Word for word, transcribe the records that follow.

Source records
Segment Open

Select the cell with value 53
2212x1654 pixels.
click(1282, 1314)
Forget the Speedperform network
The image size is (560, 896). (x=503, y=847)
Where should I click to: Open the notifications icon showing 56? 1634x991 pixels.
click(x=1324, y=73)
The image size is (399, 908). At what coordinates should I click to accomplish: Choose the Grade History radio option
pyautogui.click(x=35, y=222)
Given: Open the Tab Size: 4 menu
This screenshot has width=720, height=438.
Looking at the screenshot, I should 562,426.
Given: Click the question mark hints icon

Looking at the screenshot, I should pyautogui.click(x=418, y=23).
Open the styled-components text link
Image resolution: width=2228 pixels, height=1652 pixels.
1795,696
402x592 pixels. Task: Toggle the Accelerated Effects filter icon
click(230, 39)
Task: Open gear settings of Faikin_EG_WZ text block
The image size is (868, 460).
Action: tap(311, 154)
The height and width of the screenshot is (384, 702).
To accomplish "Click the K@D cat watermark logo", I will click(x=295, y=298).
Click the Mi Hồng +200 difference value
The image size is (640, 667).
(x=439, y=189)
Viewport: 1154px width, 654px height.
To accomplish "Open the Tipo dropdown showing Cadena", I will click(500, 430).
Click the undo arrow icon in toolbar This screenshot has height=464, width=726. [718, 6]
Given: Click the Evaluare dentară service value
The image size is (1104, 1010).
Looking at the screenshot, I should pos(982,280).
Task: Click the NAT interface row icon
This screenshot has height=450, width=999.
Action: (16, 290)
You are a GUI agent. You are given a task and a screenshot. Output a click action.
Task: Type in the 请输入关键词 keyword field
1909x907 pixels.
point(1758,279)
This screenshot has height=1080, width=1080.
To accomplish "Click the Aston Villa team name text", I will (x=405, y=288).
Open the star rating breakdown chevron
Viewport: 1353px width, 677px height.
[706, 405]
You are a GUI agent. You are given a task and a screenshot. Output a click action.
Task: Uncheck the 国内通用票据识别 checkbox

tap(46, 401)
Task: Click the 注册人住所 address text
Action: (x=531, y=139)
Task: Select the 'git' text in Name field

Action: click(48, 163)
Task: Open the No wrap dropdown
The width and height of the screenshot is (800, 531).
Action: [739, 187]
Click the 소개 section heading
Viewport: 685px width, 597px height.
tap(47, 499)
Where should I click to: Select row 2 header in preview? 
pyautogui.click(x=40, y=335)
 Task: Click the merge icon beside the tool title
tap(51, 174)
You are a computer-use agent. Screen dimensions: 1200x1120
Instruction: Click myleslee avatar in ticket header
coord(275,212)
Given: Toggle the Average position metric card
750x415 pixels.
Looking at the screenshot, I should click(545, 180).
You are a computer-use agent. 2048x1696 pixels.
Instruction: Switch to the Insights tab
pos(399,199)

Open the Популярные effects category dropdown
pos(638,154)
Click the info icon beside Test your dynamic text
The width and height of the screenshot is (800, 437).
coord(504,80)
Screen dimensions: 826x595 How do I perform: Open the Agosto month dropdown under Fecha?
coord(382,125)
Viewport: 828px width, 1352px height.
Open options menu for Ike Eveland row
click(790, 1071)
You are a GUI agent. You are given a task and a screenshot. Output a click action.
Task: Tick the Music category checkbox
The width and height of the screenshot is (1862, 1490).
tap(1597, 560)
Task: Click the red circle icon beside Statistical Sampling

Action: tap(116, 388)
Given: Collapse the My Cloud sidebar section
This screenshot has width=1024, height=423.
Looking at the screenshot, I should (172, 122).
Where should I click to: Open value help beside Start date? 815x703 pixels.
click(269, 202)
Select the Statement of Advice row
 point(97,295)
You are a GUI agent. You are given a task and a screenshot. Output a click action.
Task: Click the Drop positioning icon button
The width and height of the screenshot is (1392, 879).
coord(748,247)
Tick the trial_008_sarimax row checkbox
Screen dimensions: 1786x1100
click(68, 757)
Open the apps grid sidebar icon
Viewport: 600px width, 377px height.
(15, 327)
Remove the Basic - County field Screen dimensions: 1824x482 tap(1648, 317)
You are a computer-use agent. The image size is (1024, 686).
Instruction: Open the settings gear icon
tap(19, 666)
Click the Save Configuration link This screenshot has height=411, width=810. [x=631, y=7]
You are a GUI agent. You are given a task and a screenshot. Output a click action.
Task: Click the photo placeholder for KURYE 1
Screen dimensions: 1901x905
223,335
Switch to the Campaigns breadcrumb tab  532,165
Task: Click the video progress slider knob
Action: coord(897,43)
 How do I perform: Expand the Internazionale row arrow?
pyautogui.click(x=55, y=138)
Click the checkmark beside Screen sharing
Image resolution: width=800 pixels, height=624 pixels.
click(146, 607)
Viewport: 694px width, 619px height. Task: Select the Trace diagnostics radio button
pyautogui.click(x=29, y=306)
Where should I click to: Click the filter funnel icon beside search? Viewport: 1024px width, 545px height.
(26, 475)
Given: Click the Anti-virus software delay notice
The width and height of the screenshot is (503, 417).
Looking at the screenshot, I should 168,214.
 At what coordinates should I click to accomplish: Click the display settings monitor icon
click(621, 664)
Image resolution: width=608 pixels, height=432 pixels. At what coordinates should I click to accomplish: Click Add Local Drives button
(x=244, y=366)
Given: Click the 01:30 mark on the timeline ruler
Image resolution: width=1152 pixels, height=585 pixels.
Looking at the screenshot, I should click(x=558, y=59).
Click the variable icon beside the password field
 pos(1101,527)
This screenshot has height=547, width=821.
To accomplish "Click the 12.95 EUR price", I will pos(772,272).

Segment Closed

▶ _ANSWER_:
Select the cell with value 53
2212x1654 pixels.
click(1282, 1314)
Forget the Speedperform network
The image size is (560, 896). (x=503, y=847)
Where should I click to: Open the notifications icon showing 56? 1634x991 pixels.
click(x=1324, y=73)
The image size is (399, 908). At what coordinates should I click to accomplish: Choose the Grade History radio option
pyautogui.click(x=35, y=222)
Given: Open the Tab Size: 4 menu
This screenshot has width=720, height=438.
Looking at the screenshot, I should 562,426.
Given: Click the question mark hints icon

Looking at the screenshot, I should pyautogui.click(x=418, y=23).
Open the styled-components text link
Image resolution: width=2228 pixels, height=1652 pixels.
1795,696
402x592 pixels. Task: Toggle the Accelerated Effects filter icon
click(230, 39)
Task: Open gear settings of Faikin_EG_WZ text block
The image size is (868, 460).
Action: tap(311, 154)
The height and width of the screenshot is (384, 702).
To accomplish "Click the K@D cat watermark logo", I will click(x=295, y=298).
Click the Mi Hồng +200 difference value
The image size is (640, 667).
(x=439, y=189)
Viewport: 1154px width, 654px height.
To accomplish "Open the Tipo dropdown showing Cadena", I will click(500, 430).
Click the undo arrow icon in toolbar This screenshot has height=464, width=726. [718, 6]
Given: Click the Evaluare dentară service value
The image size is (1104, 1010).
Looking at the screenshot, I should pos(982,280).
Task: Click the NAT interface row icon
This screenshot has height=450, width=999.
Action: (16, 290)
You are a GUI agent. You are given a task and a screenshot. Output a click action.
Task: Type in the 请输入关键词 keyword field
1909x907 pixels.
point(1758,279)
This screenshot has height=1080, width=1080.
To accomplish "Click the Aston Villa team name text", I will (x=405, y=288).
Open the star rating breakdown chevron
Viewport: 1353px width, 677px height.
[706, 405]
You are a GUI agent. You are given a task and a screenshot. Output a click action.
Task: Uncheck the 国内通用票据识别 checkbox

tap(46, 401)
Task: Click the 注册人住所 address text
Action: (x=531, y=139)
Task: Select the 'git' text in Name field

Action: click(48, 163)
Task: Open the No wrap dropdown
The width and height of the screenshot is (800, 531).
Action: [739, 187]
Click the 소개 section heading
Viewport: 685px width, 597px height.
tap(47, 499)
Where should I click to: Select row 2 header in preview? 
pyautogui.click(x=40, y=335)
 Task: Click the merge icon beside the tool title
tap(51, 174)
You are a computer-use agent. Screen dimensions: 1200x1120
Instruction: Click myleslee avatar in ticket header
coord(275,212)
Given: Toggle the Average position metric card
750x415 pixels.
Looking at the screenshot, I should click(545, 180).
You are a computer-use agent. 2048x1696 pixels.
Instruction: Switch to the Insights tab
pos(399,199)

Open the Популярные effects category dropdown
pos(638,154)
Click the info icon beside Test your dynamic text
The width and height of the screenshot is (800, 437).
coord(504,80)
Screen dimensions: 826x595 How do I perform: Open the Agosto month dropdown under Fecha?
coord(382,125)
Viewport: 828px width, 1352px height.
Open options menu for Ike Eveland row
click(790, 1071)
You are a GUI agent. You are given a task and a screenshot. Output a click action.
Task: Tick the Music category checkbox
The width and height of the screenshot is (1862, 1490).
tap(1597, 560)
Task: Click the red circle icon beside Statistical Sampling

Action: tap(116, 388)
Given: Collapse the My Cloud sidebar section
This screenshot has width=1024, height=423.
Looking at the screenshot, I should (172, 122).
Where should I click to: Open value help beside Start date? 815x703 pixels.
click(269, 202)
Select the Statement of Advice row
 point(97,295)
You are a GUI agent. You are given a task and a screenshot. Output a click action.
Task: Click the Drop positioning icon button
The width and height of the screenshot is (1392, 879).
coord(748,247)
Tick the trial_008_sarimax row checkbox
Screen dimensions: 1786x1100
click(68, 757)
Open the apps grid sidebar icon
Viewport: 600px width, 377px height.
(15, 327)
Remove the Basic - County field Screen dimensions: 1824x482 tap(1648, 317)
You are a computer-use agent. The image size is (1024, 686).
Instruction: Open the settings gear icon
tap(19, 666)
Click the Save Configuration link This screenshot has height=411, width=810. [x=631, y=7]
You are a GUI agent. You are given a task and a screenshot. Output a click action.
Task: Click the photo placeholder for KURYE 1
Screen dimensions: 1901x905
223,335
Switch to the Campaigns breadcrumb tab  532,165
Task: Click the video progress slider knob
Action: coord(897,43)
 How do I perform: Expand the Internazionale row arrow?
pyautogui.click(x=55, y=138)
Click the checkmark beside Screen sharing
Image resolution: width=800 pixels, height=624 pixels.
click(146, 607)
Viewport: 694px width, 619px height. Task: Select the Trace diagnostics radio button
pyautogui.click(x=29, y=306)
Where should I click to: Click the filter funnel icon beside search? Viewport: 1024px width, 545px height.
(26, 475)
Given: Click the Anti-virus software delay notice
The width and height of the screenshot is (503, 417).
Looking at the screenshot, I should 168,214.
 At what coordinates should I click to accomplish: Click the display settings monitor icon
click(621, 664)
Image resolution: width=608 pixels, height=432 pixels. At what coordinates should I click to accomplish: Click Add Local Drives button
(x=244, y=366)
Given: Click the 01:30 mark on the timeline ruler
Image resolution: width=1152 pixels, height=585 pixels.
Looking at the screenshot, I should click(x=558, y=59).
Click the variable icon beside the password field
 pos(1101,527)
This screenshot has height=547, width=821.
To accomplish "Click the 12.95 EUR price", I will pos(772,272).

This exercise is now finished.